Марья Дмитриевна слабо улыбнулась и протянула Гедеоновскому свою пухлую руку с отделенным пятым пальчиком. Он приложился к ней губами, а она пододвинула к нему свое кресло и, слегка нагнувшись, спросила вполголоса:
— Так видели вы его? В самом деле он — ничего, здоров, весел?
— Весел-с, ничего-с, — возразил Гедеоновский шёпотом.
— А не слыхали вы, где его жена теперь?
— В последнее время в Париже была-с; теперь, слышно, в итальянское государство переселилась.
— Это ужасно, право, — Федино положение; я не знаю, как он переносит. Случаются, точно, несчастья со всяким; но ведь его, можно сказать, на всю Европу распубликовали.
Гедеоновский вздохнул.
— Да-с, да-с. Ведь она, говорят, и с артистами, и с пиянистами, и, как там по-ихнему, со львами да со зверями знакомство вела. Стыд потеряла совершенно…
— Очень, очень жалко, — проговорила Марья Дмитриевна. — По-родственному: ведь он мне, Сергей Петрович, вы знаете, внучатный племянник.
— Как же-с, как же-с. Как мне не знать-с всего, что до вашего семейства относится? Помилуйте-с.
— Придет он к нам, как вы думаете?
— Должно полагать-с; а впрочем, они, слышно, к себе в деревню собираются.
Марья Дмитриевна подняла глаза к небу.
— Ах, Сергей Петрович, Сергей Петрович, как я подумаю, как нам, женщинам, нужно осторожно вести себя!
— Женщина женщине розь, Марья Дмитриевна.

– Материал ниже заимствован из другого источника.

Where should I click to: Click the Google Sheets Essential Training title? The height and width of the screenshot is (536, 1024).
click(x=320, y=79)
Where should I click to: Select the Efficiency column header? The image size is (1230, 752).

Есть, к несчастию, такие — нрава непостоянного… ну, и лета; опять правила не внушены сызмала. (Сергей Петрович достал из кармана клетчатый синий платок и начал его развертывать.) Такие женщины, конечно, бывают. (Сергей Петрович поднес угол платка поочередно к своим глазам.) Но вообще говоря, если рассудить, то есть… Пыль в городе необыкновенная, — заключил он.
— Maman, maman, — вскричала, вбегая в комнату, смазливая девочка лет одиннадцати, — к нам Владимир Николаич верхом едет!

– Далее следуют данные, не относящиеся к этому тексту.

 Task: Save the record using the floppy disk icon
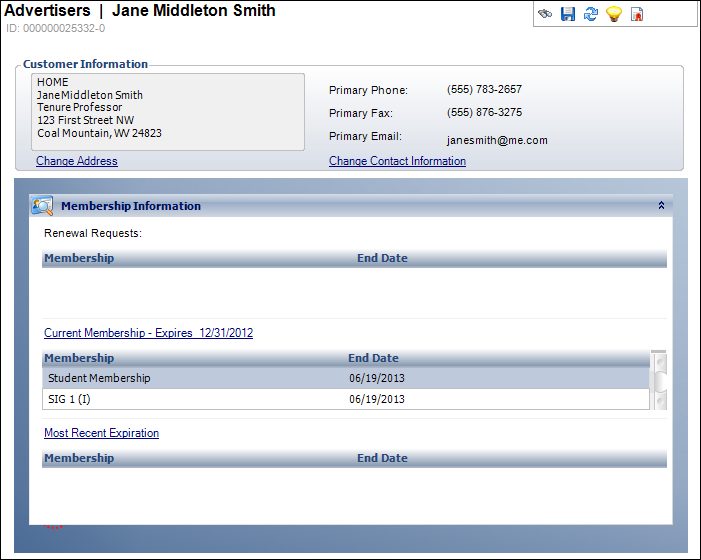pyautogui.click(x=568, y=14)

Марья Дмитриевна встала; Сергей Петрович тоже встал и поклонился. «Елене Михайловне наше нижайшее», — проговорил он и, отойдя в угол для приличия, принялся сморкать свой длинный и правильный нос.
— Какая у него чудесная лошадь! — продолжала девочка. — Он сейчас был у калитки и сказал нам с Лизой, что к крыльцу подъедет.
Послышался топот копыт, и стройный всадник на красивом гнедом коне показался на улице и остановился перед раскрытым окном.